So what is in the box? A gun of relative obscurity that was supposed to be revolutionary, something that would utterly change firearms forever. It came from the minds of Robert Mainhardt and Arthur Biehl who formed MB Associates — MBA — in sunny California. And the rest is history.

What did the gun shoot? I’ll give you a hint. It costs more than $100 a round these days…if you can find the ammo. And you thought the current panic pricing on 9mm ammunition was bad.

We’re looking at about $1, 500 worth of ammuniton right here.

Here’s your last hint. It weights only 22 ounces and is made out of cheap Zamac, a zinc alloy. That’s the same stuff used to craft Hi-Points and Lorcins.

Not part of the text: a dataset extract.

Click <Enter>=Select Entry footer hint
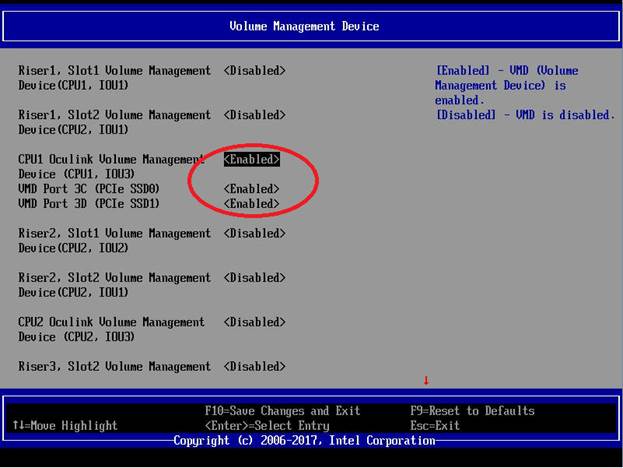 pos(266,425)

So what is it? This obscure object of desire is a Mark 1 Model B Gyrojet Pistol.

Original sales flyer.

This is an original model in its factory wood display case with dummy rounds and a commemorative medallion.

Behold the early 1960s in all of its modernist glory. This is one ugly gun and holding it, you can feel the cheapness oozing from it.

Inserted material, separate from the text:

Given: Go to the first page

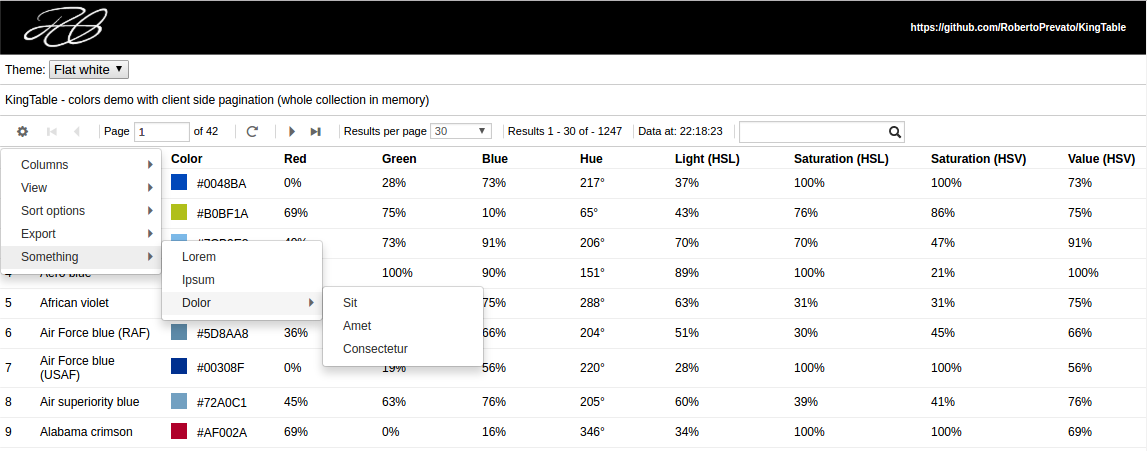Looking at the screenshot, I should pyautogui.click(x=52, y=131).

The commemorative coin immortalizes Robert H. Goddard, considered the father of modern rocket design.

As if I’d ever openly display this thing as something to be proud of.

The semi-automatic Gyrojet was, if nothing else, an interesting design. Instead of using conventional ammunition, it fired a 13mm (.51 Caliber) solid fueled mini-rocket. As you can see in the photo above, the back of each cartridge had four exhaust ports that when ignited, caused the round to spin and stabilize in flight.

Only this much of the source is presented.